RECORDS SUPPLIED:

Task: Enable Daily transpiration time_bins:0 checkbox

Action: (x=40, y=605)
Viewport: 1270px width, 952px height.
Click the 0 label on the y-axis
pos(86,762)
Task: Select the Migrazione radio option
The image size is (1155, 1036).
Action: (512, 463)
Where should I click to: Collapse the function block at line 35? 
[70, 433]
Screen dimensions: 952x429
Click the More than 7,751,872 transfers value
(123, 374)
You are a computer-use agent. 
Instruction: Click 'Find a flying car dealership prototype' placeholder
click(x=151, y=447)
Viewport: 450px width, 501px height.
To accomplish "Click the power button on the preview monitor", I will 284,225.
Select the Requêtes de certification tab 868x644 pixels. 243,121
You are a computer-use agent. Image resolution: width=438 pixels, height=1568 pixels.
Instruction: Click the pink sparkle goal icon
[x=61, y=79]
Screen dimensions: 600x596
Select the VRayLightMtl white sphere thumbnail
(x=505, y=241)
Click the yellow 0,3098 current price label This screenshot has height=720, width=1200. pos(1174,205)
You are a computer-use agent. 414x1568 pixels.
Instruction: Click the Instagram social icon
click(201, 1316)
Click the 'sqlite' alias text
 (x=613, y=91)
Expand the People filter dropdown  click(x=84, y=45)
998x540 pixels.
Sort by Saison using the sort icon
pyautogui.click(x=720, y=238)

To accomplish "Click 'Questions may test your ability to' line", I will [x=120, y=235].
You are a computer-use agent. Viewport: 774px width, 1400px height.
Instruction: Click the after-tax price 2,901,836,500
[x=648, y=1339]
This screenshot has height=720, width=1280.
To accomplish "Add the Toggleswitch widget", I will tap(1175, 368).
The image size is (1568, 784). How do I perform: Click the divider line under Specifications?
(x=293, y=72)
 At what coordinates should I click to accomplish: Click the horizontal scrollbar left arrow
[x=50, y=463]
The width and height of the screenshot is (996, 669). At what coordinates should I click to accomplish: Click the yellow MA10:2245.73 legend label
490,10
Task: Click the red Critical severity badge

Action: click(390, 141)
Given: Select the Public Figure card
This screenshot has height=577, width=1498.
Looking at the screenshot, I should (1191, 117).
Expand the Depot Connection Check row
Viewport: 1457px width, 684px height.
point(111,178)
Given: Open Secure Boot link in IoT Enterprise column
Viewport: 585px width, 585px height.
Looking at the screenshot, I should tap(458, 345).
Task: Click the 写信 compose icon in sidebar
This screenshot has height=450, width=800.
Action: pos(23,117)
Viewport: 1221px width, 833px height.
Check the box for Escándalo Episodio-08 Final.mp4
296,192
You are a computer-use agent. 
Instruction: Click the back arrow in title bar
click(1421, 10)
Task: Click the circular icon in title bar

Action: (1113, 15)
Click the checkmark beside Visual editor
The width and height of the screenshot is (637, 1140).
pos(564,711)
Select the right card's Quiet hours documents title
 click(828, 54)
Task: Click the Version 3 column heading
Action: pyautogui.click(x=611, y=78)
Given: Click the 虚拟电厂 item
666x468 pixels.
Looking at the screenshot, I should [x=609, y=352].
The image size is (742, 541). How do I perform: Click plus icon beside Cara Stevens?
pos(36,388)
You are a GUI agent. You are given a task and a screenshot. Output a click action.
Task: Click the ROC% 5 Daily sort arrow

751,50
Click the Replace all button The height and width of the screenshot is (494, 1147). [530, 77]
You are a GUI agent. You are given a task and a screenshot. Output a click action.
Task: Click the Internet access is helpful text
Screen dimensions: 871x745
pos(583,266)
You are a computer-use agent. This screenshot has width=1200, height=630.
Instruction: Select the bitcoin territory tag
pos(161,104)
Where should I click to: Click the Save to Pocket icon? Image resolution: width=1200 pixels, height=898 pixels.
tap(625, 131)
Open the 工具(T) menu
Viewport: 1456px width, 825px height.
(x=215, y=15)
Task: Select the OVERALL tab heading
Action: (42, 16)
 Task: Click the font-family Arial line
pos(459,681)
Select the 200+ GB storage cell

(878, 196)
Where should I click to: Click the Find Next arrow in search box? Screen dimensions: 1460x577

WHAT YOU HAVE TO DO: Please show the lines in the entries above that hold the string "Expand".

RESPONSE BELOW:
Expand the People filter dropdown  click(x=84, y=45)
Expand the Depot Connection Check row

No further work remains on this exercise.